The Crypto User Protection Act of 2022
After the stock market crash of 1929, FDR called on the then infamous stock speculator Joseph Kennedy to draft legislation to form the Securities Exchange Commission. The “Securities Laws” were designed to officially form the agency and pass rules requiring security issuers to mail information to investors with financial and operational disclosures so that informed investment decisions can be made by the people.
Shortly thereafter, other global disclosure frameworks were adopted. The Securities Acts were a legislative response to the speculative ‘back pulls’ of the 1920s, a common tactic of pooling capital and buying large quantities of shares. The perpetrators would then spread information to inflate the price before dumping it on the unsuspecting public, who had little information to rely on other than tips from stock brokers.
The Securities Act of 1933 provides information disclosure rules for new securities issues. The Securities Exchange Act of 1934 provides rules for continued disclosure after those securities are issued and distributed to the public. The Securities Acts passed in 1933 and 1934 solved the disclosure problem for investors of the 1930s with amendments passed later, such as Sarbanes Oxley in response to the Enron fraud and the Dodd Frank Act in response to the financial crisis of 2008 that resulted in the largest rescue operations in history.
On January 3, 2009, The Times UK published an article with the headline: Chancellor on the brink of second bank bailout. The article was the subject of an immutable inscription in the genesis block of the Bitcoin Blockchain that was launched on the same day and has since been quietly known as the Great Protest against the financial system.

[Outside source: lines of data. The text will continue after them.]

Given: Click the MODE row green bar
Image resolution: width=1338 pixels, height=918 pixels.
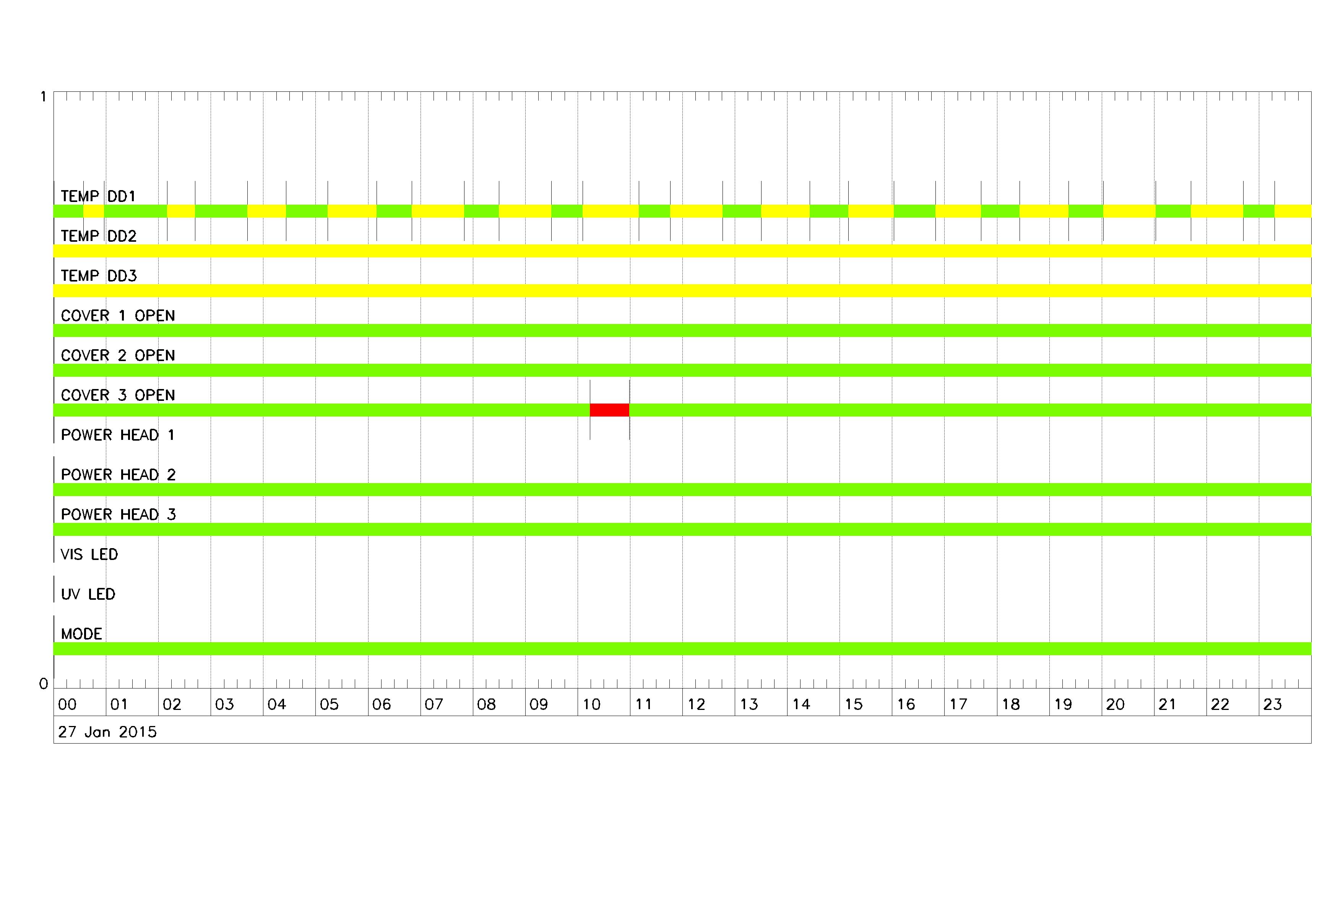Looking at the screenshot, I should 682,648.
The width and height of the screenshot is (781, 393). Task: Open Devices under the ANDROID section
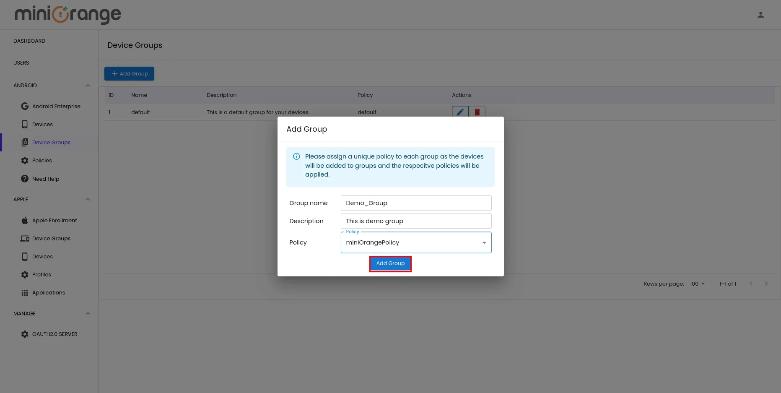(42, 124)
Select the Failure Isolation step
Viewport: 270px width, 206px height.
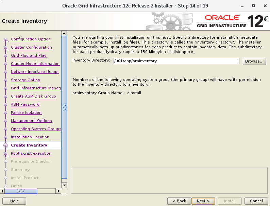[26, 113]
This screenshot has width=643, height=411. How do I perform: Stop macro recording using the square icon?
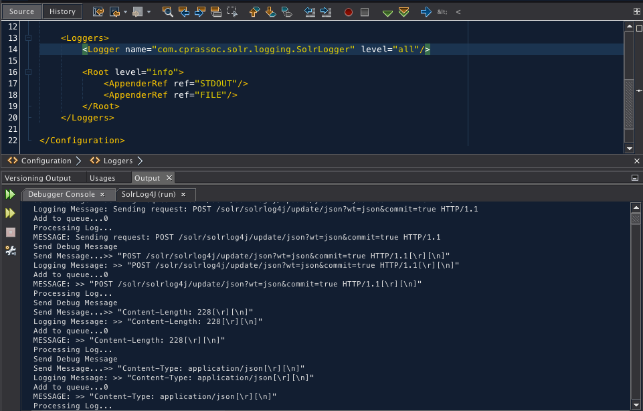click(x=364, y=11)
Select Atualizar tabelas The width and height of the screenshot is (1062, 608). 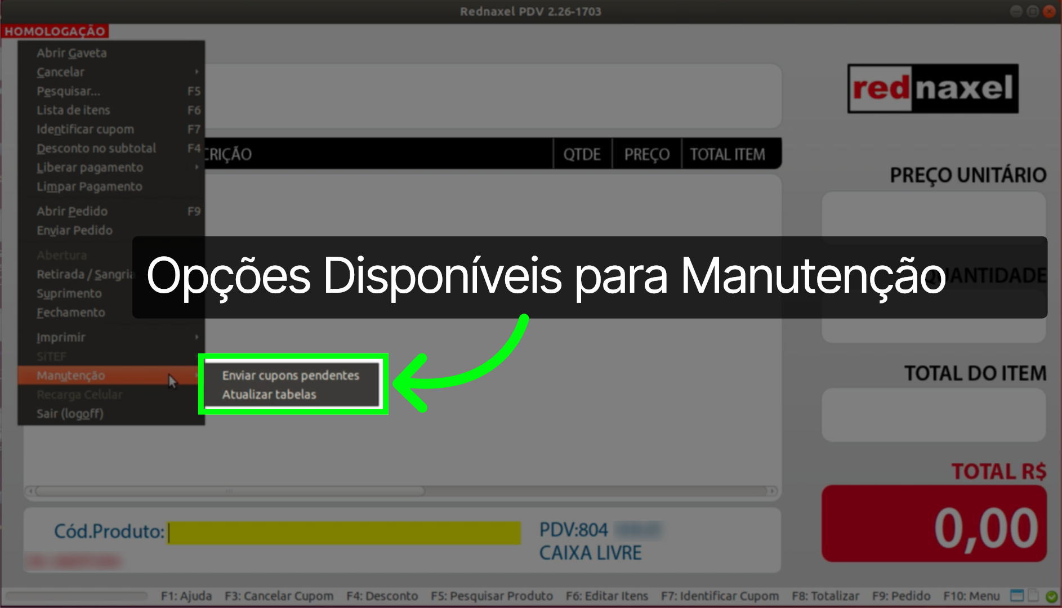(269, 394)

Decentralized Autonomous Self-Regulatory Organization?
As governments around the world sound their war cries against decentralized society, Auditchain Labs AG, based in Crypto Valley, Switzerland, is leading the development of a decentralized financial information infrastructure for issuers of securities and digital assets. The Auditchain protocol was designed as a community-owned and operated disclosure protocol for digital asset disclosure and to address the questionable integrity and trustworthiness of the world’s business and financial information that led to the 2008 financial crisis and the Great Protest.
The Auditchain Protocol will be officially launched on June 8, 2022 live on the Digital Accountancy Show – Powered by Auditchain held at the Tottenham Hotspur Stadium in London.

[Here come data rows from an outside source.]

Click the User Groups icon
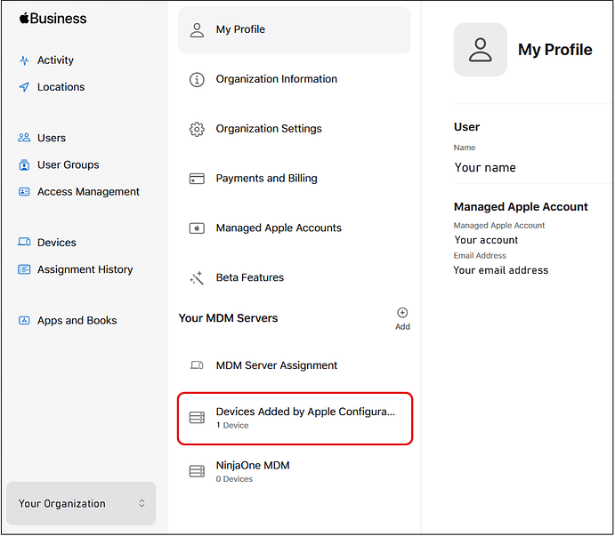The image size is (615, 536). [x=24, y=165]
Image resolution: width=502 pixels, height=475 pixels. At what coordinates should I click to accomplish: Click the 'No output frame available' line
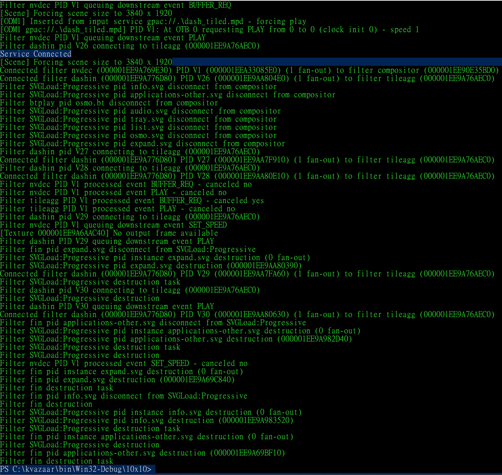(x=109, y=233)

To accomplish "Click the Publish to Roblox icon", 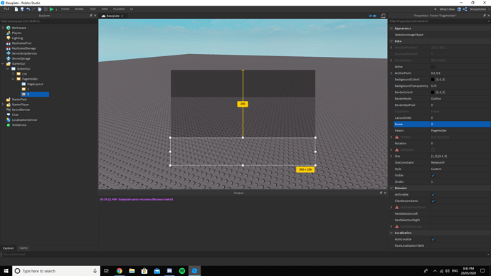I will (x=40, y=9).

The Auditchain protocol is an Ethereum-based decentralized professional services and financial disclosure protocol that empowers and empowers accountants, CFOs, CFAs, and other professionals to create, validate, and own Process control NFTs that automate immutable accounting, financial reporting, auditing and analytics processes using a machine-readable global standard syntax on the Auditchain protocol.

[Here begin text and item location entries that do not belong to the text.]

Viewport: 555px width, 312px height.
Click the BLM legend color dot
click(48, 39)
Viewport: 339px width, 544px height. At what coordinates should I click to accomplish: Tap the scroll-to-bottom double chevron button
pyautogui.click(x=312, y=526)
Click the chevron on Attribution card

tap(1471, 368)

Every time Process Control NFTs are used, royalties are paid in AUDT, the native staking, settlement and management tool of the Auditchain protocol. AUDT is paid to the creator of the check and to the validators who have guaranteed that the check works correctly.
The Auditchain protocol is designed to modernize the reliability and disclosure of financial condition for the betterment of society’s open ledger-based investor. Systems addressing compliance for the crypto space are common, but this is the only project targeting the $600 billion-a-year professional accounting, disclosure and assurance market.
No credible political, regulatory or economic solution to taxpayer fraud and bailouts has ever been proposed and adopted that could prevent another financial catastrophe. But why should a crypto project do the job of regulators? Perhaps it is because people’s trust in governments and centralized financial systems is at an all-time low. DAOs enable people to determine the future of a project.
The Auditchain protocol can be seen as a decentralized autonomous self-regulatory organization, or “DASRO”, as it has a robust governance layer that calls for critical changes to its functionality upon an affirmative vote from its AUDT token holders. The AUDT Token List is widely anticipated and expected to take place soon.
Should governments and regulators want to regulate crypto in a way that encourages innovation rather than stifling it, the Auditchain protocol would be exactly the kind of framework they would adopt.
Throughout history, people have been called upon by their governments to tackle challenging problems. In the $2 trillion digital asset space, this is definitely worth such a call. Because the crypto space must find a way to regulate itself, or be subject to politically imposed and misguided rules that may one day make you wonder what a great idea it could have been.